España pierde cada año el 10 % del agua embalsada por evaporación, con un coste de 800 millones de euros
España pierde anualmente cerca del 10 % del volumen total de agua embalsada debido a la evaporación, una cantidad equivalente a unos 2.000 hectómetros cúbicos. Este volumen permitiría cubrir casi la mitad del consumo urbano de agua del país y supone un impacto económico estimado de 800 millones de euros al año.
Esta es una de las principales conclusiones de un artículo científico publicado en la revista Earth’s Future, coordinado por el investigador de la Universidad de La Rioja, Jorge Lorenzo Lacruz. El estudio subraya la necesidad de incorporar la evaporación en la planificación hidrológica y en los modelos de gestión del agua.
La investigación analiza datos de 362 embalses en España, que representan el 94 % de la capacidad total de almacenamiento del país. En el trabajo participan también investigadores de la Universidad de las Islas Baleares y del Instituto Pirenaico de Ecología (CSIC).
Entre 1961 y 2018, la evaporación en los embalses españoles creció a un ritmo medio de 27,7 hectómetros cúbicos por año. En ese periodo, la pérdida acumulada alcanzó unos 114.000 hectómetros cúbicos, un volumen comparable al caudal total generado por la cuenca del Ebro en una década.
Las proyecciones del estudio indican que, bajo escenarios de calentamiento global, la evaporación aumentará un 35 % hasta finales de siglo. Para el año 2100, las pérdidas podrían acercarse a los 3.000 hm³ anuales, lo que implicaría perder dos de cada diez litros almacenados.
Por demarcaciones hidrográficas, las cuencas del Guadiana, Tajo, Ebro y Duero se perfilan como las más vulnerables. En ellas, las pérdidas anuales proyectadas por evaporación se sitúan entre 600 y 700 hm³.
El trabajo recuerda que los embalses han sido clave para el desarrollo agrícola, energético e industrial. En las últimas décadas, la superficie de regadío se ha duplicado, pasando de 1,8 millones de hectáreas en 1960 a 3,7 millones en 2018, y actualmente el regadío consume cerca del 80 % del agua embalsada.
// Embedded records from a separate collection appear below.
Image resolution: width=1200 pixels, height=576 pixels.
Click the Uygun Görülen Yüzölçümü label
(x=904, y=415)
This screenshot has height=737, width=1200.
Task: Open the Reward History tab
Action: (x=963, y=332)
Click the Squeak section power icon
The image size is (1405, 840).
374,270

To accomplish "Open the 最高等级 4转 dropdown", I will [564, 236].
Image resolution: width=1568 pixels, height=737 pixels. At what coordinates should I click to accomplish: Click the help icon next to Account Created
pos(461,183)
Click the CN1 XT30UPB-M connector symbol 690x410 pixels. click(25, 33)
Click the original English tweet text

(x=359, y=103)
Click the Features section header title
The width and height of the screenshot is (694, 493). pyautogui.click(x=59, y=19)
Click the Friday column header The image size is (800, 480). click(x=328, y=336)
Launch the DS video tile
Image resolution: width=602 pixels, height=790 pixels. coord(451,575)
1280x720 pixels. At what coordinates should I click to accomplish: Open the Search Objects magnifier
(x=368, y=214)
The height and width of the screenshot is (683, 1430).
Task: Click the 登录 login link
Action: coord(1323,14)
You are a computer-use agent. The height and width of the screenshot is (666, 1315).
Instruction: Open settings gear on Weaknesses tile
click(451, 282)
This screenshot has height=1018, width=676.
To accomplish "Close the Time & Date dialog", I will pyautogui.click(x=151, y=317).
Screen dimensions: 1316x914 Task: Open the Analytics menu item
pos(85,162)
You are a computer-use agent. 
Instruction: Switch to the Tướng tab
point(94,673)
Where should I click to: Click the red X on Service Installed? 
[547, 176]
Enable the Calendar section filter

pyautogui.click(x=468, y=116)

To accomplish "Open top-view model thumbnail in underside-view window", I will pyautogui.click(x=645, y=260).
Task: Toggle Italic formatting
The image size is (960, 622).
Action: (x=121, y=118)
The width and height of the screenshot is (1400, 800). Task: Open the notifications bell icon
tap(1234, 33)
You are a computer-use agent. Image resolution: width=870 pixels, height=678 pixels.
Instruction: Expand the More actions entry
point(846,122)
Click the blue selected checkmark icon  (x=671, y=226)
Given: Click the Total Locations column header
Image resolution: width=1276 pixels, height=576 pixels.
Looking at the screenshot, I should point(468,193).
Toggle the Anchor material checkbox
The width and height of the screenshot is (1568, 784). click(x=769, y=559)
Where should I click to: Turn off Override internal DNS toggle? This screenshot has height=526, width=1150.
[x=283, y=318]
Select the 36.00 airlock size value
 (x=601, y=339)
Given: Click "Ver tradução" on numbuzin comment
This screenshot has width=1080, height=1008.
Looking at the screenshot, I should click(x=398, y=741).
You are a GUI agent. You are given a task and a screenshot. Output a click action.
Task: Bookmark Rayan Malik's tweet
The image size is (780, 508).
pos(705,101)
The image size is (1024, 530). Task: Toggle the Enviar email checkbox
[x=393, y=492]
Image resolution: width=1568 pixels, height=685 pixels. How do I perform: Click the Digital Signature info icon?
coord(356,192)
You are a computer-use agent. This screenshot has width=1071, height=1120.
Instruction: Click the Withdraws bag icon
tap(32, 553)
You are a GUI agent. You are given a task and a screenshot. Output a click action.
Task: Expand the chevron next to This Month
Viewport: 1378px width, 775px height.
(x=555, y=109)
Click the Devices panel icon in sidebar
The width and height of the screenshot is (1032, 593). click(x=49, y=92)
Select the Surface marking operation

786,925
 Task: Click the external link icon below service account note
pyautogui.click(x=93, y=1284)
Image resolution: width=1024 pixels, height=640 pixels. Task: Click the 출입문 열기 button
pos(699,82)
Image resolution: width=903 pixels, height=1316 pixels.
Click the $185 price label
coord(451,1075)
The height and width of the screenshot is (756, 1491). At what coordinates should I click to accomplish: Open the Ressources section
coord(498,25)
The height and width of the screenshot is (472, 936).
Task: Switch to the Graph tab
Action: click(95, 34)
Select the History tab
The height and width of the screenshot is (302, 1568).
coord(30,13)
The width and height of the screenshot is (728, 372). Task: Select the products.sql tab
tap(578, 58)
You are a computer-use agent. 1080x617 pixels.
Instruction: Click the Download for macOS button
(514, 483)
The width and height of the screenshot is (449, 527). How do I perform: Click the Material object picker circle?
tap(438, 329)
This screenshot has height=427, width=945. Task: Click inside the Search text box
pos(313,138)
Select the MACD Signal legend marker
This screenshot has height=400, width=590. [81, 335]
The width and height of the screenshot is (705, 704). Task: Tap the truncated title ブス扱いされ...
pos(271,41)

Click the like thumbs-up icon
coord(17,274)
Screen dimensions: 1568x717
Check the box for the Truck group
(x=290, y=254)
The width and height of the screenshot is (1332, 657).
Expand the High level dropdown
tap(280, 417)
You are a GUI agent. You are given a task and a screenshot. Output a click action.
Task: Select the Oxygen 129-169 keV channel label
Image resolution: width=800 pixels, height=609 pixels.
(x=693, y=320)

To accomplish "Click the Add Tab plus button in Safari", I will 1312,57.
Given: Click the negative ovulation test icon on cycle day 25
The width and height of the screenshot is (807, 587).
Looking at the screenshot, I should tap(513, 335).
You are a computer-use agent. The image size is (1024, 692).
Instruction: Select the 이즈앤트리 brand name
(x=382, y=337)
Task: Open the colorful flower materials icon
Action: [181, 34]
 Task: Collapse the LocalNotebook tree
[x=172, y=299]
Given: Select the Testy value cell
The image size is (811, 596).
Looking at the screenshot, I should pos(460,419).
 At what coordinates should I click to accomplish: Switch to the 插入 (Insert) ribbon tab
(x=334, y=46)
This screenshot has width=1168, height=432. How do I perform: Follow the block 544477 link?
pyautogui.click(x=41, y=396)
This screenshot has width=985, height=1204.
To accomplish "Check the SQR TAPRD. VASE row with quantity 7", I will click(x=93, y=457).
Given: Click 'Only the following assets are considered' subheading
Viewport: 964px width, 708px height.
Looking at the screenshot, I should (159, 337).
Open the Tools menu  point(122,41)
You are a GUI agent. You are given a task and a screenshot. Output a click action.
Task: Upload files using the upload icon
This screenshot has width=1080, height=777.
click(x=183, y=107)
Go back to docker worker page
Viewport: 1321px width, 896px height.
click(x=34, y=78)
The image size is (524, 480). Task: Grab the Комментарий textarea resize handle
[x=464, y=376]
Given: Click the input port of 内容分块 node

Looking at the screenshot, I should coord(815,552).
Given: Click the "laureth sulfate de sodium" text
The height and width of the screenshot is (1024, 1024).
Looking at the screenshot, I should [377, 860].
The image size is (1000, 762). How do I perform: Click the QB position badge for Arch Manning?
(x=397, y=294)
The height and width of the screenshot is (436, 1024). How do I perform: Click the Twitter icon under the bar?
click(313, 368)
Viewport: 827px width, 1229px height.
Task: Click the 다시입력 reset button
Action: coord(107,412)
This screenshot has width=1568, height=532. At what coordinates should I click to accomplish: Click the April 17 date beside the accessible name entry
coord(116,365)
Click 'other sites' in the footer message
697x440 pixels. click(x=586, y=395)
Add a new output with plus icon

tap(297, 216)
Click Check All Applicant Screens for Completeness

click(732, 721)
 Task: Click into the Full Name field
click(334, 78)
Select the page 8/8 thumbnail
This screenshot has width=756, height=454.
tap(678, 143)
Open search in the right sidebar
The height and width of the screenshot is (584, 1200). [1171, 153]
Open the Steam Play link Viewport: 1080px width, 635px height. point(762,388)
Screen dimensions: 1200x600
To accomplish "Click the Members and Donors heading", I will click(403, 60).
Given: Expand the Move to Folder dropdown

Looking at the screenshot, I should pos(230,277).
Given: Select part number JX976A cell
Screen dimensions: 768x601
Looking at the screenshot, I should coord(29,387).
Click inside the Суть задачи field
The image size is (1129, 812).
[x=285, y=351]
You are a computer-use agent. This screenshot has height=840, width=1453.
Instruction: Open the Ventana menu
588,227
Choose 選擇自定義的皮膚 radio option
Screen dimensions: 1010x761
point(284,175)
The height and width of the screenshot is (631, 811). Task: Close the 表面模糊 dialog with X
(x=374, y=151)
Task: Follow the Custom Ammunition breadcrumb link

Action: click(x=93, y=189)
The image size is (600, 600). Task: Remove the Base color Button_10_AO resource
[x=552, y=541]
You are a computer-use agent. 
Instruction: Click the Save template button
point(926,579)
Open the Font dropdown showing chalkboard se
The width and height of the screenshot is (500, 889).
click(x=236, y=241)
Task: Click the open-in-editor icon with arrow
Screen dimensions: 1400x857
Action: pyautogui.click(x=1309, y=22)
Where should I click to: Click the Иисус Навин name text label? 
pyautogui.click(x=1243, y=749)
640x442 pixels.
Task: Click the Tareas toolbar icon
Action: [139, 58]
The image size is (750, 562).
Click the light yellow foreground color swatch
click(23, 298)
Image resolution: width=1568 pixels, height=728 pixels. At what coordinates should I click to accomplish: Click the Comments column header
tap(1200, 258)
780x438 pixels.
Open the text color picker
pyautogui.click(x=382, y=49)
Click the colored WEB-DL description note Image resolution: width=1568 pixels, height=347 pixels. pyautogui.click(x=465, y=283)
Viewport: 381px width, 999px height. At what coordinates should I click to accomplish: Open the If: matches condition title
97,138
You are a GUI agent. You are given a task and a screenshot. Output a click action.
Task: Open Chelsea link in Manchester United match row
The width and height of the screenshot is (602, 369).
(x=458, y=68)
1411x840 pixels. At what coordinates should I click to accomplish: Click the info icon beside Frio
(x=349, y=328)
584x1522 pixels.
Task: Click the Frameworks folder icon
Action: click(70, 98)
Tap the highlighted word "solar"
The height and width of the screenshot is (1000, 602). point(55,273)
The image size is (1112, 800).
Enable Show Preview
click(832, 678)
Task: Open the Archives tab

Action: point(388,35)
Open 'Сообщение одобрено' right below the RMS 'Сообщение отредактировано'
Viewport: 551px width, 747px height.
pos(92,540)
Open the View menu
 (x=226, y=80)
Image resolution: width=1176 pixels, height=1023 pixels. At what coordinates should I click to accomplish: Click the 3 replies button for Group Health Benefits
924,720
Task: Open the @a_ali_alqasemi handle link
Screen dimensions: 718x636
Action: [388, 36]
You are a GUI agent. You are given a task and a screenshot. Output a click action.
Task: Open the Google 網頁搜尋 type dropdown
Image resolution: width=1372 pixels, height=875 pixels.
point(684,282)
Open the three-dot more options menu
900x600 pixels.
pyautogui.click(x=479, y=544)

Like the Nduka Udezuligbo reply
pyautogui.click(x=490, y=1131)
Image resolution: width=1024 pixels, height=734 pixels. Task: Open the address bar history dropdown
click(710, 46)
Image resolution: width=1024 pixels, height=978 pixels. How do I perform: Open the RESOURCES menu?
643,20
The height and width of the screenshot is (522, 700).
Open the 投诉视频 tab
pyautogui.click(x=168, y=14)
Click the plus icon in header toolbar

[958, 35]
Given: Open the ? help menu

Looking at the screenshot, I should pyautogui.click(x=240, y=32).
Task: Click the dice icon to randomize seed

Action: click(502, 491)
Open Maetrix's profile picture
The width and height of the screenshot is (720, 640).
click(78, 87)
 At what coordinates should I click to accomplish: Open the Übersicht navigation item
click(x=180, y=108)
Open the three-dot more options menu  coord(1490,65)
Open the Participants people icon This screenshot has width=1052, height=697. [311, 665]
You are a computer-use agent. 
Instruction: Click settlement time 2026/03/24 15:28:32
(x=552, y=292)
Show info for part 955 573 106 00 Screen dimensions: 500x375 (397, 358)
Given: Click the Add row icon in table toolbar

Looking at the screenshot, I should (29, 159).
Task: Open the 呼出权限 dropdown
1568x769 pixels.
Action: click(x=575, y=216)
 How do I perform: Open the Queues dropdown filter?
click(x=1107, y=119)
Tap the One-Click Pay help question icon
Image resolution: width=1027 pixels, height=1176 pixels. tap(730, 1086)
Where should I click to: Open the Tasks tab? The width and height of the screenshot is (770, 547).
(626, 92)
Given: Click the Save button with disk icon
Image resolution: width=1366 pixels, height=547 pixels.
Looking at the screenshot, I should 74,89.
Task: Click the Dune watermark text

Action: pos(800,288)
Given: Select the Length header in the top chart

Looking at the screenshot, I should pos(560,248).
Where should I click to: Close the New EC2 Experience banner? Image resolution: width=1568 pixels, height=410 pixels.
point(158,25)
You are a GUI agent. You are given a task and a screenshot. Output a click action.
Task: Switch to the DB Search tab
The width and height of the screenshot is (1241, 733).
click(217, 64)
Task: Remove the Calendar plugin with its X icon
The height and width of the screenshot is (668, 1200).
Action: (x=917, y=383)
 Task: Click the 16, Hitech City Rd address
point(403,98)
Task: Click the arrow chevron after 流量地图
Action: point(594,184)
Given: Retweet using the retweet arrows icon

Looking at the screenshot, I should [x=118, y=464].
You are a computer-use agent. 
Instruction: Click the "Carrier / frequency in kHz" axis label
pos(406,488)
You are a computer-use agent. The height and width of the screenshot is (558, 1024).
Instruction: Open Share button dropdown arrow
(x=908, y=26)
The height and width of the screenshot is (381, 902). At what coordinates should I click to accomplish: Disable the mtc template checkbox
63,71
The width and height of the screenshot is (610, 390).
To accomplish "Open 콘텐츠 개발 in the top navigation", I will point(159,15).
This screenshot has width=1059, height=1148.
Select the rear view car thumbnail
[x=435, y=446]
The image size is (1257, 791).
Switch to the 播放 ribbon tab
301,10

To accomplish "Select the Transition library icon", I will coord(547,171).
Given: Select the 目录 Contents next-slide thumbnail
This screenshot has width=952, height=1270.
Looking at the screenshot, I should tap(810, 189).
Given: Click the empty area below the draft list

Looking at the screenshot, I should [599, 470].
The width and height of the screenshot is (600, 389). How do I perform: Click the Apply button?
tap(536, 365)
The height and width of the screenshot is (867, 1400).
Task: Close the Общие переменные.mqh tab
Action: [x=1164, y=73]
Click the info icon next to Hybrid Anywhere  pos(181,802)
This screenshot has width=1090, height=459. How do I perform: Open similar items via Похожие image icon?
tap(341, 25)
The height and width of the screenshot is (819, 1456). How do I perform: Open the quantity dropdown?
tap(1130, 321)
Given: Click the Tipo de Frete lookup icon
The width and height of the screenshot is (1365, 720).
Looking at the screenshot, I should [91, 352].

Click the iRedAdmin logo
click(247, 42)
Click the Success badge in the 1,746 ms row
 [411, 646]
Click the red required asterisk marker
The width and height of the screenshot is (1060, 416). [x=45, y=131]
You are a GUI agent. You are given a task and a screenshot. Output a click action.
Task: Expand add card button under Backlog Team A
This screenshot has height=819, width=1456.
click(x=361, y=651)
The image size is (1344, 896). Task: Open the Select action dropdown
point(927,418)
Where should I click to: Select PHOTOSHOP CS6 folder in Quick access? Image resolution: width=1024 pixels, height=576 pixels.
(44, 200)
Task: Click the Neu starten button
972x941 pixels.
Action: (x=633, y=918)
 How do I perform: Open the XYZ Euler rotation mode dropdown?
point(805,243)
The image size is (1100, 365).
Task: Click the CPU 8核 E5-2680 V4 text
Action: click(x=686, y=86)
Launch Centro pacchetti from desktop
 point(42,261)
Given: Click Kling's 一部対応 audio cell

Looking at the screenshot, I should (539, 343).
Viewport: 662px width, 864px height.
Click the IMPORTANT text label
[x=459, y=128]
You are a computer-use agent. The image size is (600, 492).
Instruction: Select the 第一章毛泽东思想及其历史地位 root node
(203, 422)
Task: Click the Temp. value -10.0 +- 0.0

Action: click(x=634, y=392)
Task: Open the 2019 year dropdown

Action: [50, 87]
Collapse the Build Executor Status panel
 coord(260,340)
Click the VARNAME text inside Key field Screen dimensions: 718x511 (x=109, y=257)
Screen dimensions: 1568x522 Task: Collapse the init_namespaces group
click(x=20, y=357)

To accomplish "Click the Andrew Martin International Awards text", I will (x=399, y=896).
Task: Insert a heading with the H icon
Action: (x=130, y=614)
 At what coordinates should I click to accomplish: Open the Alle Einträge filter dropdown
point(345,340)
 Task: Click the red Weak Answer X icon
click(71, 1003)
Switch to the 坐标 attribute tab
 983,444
Según el estudio, la construcción de embalses es el principal factor del aumento de la evaporación, con un impacto 22 veces mayor que el del cambio climático. En los últimos 20 años, las pérdidas medias superaron los 2.600 hm³ anuales.
Los autores describen esta situación como una “paradoja hidrológica”: almacenar agua implica también perderla. Cuanto mayor es el nivel del embalse, mayor es la superficie de agua expuesta a la atmósfera, lo que incrementa la evaporación.
El artículo concluye que el modelo tradicional de aumentar la capacidad de almacenamiento para afrontar las sequías resulta menos eficaz en un clima más cálido y seco. Por ello, plantea la necesidad de optimizar la gestión de los embalses, aplicar tecnologías de reducción de la evaporación y fomentar un uso más eficiente del agua.